I used to work in a hotel and would sometimes have to cover the bar. People would occasionally offer, but again, only if we had been chatting specifically and usually only the regulars. It didn’t really seem like a way of tipping me TBH, more like… it’s just awkward to drink alone while chatting to someone, it’s better if they’re drinking too.
it happens a lot in my local, I maybe hear it three or four times a visit. But then we mostly all know each other and the bar staff. Never once heard it outside of that sort of scenario though.
I try to do it any time I’m in a pub for a few hours - an evening, say, for whichever bartender has served me the most. Especially if it’s a busy place.
I had separate tabs open, one with this thread, and one with, “When did you know it was time to euthanize a pet?” I got them mixed up, so I thought I was looking at this thread about how the British tip their bartenders, and the first thing I read was this:
Good Lord, with that gloomy fate hanging over him, I’d buy the poor guy a drink.
1-2 a night on a weeknight, 2-5 on a regular night. I would not take every pint I admit, but I always had one for myself. I had a pretty high tolerance in those days, never had an issue (or at least never got bitched out for it).
This was in a small pub in Oxford, that did NOT have student traffic.
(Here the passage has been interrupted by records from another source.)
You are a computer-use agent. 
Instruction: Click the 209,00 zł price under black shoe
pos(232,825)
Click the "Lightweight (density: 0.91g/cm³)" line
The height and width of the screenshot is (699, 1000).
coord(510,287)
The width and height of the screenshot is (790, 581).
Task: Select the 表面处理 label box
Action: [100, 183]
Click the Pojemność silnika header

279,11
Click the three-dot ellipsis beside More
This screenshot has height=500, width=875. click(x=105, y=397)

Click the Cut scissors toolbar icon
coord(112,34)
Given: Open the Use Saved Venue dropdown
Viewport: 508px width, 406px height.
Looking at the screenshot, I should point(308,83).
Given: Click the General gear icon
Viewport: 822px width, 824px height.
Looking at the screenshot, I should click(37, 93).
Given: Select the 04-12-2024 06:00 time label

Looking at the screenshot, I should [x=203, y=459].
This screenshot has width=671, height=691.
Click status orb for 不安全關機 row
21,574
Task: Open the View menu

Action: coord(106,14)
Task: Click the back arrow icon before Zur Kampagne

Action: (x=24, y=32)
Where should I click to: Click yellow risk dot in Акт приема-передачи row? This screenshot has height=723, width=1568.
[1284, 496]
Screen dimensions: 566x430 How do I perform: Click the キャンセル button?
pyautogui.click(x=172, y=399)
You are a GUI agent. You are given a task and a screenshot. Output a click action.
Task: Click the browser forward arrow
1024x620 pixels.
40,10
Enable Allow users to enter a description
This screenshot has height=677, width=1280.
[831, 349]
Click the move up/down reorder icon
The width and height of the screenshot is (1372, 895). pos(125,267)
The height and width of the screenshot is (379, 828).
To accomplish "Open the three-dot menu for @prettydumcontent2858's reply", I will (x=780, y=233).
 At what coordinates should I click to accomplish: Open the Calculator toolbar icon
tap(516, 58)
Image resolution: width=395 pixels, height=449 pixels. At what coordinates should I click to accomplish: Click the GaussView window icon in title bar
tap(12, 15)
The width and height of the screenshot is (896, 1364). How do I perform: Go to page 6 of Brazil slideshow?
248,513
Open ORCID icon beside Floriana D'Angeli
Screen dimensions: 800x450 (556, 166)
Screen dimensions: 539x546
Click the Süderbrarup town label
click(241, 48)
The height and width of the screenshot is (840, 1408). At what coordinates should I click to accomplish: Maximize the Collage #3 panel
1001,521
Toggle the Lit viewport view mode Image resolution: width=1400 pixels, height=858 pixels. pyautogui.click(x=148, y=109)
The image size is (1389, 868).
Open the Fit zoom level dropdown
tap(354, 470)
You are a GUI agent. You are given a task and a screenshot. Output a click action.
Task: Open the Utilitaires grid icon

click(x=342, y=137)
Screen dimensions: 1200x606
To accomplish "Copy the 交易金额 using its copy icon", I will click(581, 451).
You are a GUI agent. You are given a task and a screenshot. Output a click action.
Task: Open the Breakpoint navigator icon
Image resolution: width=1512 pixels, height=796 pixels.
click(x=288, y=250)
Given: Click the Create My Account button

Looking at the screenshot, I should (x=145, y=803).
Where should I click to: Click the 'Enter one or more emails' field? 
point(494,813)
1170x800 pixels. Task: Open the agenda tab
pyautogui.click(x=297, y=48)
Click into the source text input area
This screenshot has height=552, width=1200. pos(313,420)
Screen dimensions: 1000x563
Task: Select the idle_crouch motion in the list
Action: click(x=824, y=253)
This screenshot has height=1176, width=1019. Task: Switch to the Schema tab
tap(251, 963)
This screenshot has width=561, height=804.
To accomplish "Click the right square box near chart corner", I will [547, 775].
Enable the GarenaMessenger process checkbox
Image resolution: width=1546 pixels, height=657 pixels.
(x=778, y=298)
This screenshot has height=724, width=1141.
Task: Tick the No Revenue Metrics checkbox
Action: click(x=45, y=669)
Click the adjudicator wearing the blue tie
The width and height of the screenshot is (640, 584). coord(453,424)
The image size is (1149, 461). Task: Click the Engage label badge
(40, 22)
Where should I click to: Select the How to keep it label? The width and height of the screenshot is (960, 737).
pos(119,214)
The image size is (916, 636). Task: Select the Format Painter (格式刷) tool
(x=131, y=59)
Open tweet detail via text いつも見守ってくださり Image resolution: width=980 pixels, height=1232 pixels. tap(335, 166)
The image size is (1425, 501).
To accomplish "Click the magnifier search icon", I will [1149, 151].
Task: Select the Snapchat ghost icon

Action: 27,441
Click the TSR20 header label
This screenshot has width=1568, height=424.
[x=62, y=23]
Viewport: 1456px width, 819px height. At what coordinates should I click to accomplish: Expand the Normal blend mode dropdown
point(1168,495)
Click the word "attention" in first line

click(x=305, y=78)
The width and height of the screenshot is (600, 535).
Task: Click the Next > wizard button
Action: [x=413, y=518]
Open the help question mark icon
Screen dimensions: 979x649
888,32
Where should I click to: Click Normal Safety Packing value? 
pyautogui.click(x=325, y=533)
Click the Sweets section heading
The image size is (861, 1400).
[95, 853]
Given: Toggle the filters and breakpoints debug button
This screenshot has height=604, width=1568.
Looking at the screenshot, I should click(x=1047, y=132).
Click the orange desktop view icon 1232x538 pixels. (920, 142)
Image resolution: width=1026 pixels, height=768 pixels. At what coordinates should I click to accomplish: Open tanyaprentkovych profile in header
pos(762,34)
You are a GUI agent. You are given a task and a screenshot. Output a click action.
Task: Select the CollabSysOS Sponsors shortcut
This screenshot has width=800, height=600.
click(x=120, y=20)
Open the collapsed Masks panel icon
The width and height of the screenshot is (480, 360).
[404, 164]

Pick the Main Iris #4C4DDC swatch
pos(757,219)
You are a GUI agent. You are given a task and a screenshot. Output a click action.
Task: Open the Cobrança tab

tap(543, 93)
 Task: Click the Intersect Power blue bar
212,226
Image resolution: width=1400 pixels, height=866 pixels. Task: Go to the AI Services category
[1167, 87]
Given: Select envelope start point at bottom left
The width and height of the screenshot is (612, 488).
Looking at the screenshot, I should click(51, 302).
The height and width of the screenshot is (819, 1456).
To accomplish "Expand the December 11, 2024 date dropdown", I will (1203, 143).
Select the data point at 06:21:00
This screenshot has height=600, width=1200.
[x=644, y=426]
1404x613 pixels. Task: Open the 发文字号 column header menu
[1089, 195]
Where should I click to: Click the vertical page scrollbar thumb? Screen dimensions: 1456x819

Again, as mentioned in the other thread, you seem to be willfully ignoring what people are saying, though I can’t imagine why you would! Every single one of the British/living in Britain people in that other thread told you that it would be something you might do in a pub where you were a regular/knew the staff, or possibly if you’d been troublesome to them (big/complicated round, unusual drink). Nobody is saying that every time you walk into any pub you offer the bar staff a drink in every round. The whole point was to tell the other thread’s OP that she wouldn’t be expected to tip bar staff, as she might be in the US. No, it’s not a frequent occurrence, but it is something she *may *hear, and *if *she gets friendly/chatty with the bar staff herself, it wouldn’t be out of place to include them in her round.
Sorry but for reasons I have outlined in a post in that other thread, this is just factually incorrect. These qualifications you now give simply were not present until I queried the position.